Lives Like Loaded Guns_ Emily Dickinson and Her Family's Feuds - Lyndall Gordon [141]
Grief accompanied her on a second journey to Japan the following year. En route Austin seemed as near ‘on a volcano in Hawaii as in our own meadow in Amherst’. No other soul would ever meet her ‘real, innermost self’ as this man had with his ‘exquisite sympathy’.
‘If only I could die this night!’ she whispered to herself.
On the return crossing, more than a year after Austin died, she parted her hair and saw a few white threads under the brown, and peering closer into the small cabin mirror detected a line ‘of pain’ on her forehead. She would like to die, she thought again, ‘but as long as I do live I must stay young. Youth is my role.’
Back in Amherst she plunged into thirty-five public talks over the following winter of 1896-7. Marking even now the stabs of pain, she saw them as ‘signet royal of my closeness to my dear master’.

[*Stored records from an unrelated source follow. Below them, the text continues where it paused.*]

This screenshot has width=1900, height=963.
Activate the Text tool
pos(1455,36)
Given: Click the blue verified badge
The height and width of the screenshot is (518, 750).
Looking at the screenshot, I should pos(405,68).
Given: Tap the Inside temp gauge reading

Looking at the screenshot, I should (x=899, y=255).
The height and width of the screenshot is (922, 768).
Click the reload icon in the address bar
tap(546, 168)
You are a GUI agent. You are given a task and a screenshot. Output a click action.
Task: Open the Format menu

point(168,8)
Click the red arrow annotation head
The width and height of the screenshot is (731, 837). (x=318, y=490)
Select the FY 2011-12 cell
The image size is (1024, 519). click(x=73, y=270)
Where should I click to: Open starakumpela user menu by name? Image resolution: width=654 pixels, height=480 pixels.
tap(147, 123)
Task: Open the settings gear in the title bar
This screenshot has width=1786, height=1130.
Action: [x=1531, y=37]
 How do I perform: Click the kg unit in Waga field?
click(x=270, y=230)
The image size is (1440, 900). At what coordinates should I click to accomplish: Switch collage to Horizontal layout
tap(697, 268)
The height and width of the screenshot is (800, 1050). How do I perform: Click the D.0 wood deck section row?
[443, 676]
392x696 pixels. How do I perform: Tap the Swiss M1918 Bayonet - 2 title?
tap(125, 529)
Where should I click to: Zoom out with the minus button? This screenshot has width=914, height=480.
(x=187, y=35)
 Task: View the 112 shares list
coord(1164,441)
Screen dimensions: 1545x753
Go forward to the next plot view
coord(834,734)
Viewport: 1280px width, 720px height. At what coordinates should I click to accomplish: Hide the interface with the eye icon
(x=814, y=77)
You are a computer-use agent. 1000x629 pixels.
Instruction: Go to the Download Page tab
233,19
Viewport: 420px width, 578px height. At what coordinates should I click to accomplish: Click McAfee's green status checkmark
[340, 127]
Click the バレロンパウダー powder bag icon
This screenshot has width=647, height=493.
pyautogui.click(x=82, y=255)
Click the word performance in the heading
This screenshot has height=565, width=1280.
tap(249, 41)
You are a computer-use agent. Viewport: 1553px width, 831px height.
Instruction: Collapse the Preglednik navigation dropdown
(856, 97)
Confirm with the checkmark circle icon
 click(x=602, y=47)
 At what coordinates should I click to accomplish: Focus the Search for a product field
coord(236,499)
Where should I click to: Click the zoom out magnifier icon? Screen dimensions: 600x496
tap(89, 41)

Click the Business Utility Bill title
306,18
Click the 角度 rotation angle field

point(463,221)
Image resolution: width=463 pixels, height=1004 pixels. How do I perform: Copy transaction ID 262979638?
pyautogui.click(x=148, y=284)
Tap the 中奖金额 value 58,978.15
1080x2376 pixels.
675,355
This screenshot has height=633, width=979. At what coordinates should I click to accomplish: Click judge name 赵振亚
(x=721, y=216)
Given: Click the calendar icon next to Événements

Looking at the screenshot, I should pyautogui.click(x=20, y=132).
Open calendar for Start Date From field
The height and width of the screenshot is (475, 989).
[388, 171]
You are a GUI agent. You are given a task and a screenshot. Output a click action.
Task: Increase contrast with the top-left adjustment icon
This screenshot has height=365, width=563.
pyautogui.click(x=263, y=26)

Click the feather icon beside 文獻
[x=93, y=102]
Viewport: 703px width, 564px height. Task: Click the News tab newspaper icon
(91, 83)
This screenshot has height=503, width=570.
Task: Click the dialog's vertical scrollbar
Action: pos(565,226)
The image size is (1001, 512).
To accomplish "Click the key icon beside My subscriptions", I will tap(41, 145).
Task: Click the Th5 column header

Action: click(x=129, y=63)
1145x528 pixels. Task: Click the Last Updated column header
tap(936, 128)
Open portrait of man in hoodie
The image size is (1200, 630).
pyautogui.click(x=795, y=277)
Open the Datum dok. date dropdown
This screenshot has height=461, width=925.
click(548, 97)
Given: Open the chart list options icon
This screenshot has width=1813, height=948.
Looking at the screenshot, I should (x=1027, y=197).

For all that Mabel suffered at the loss of a man who had loved her exclusively and with all his being for twelve years, it can’t provide a reliable answer as to whether her prime attachment was to lover or husband. The abundance and fervour of her love letters to Austin declare to him (and to the readers she hoped one day to have28) that he was the love of her life. There are two reasons to question this.
One is that Mabel adapted her voice to her role. Austin’s rampant emotion required arias of unconditional love tuned to the highest pitch of soulfulness. The operatic vehemence Mabel delivered day after day would not be realistic in domestic life. It’s sustainable because the lovers could not cohabit, and sustained too by the vibrato of fantasy that separation invites. As recently as 1893, there had been Austin’s renewed fantasy of escape out west when he welcomed an offer of a post in Omaha, Nebraska. At the age of sixty-four he’d been prepared to start a new life with Mabel. Then there was the lovers’ fantasy of building a house on a hilltop near Amherst; and Mabel’s failed fantasy of Susan’s death. ‘A deaf God’, Mabel cried at the close of a letter to Austin near the end of his life.
A more serious reason to question Austin’s pre-eminence with Mabel is her continued devotion to her husband. Though this did serve as a cover for her affair, it was more than that. At the outset, Mabel chose David as a husband who would back her sense of destiny. Their commitment to promote each other’s work was as much a pact as a marriage. David’s adventures in romance and conquest were diverting, but stable attachment was reserved for his wife.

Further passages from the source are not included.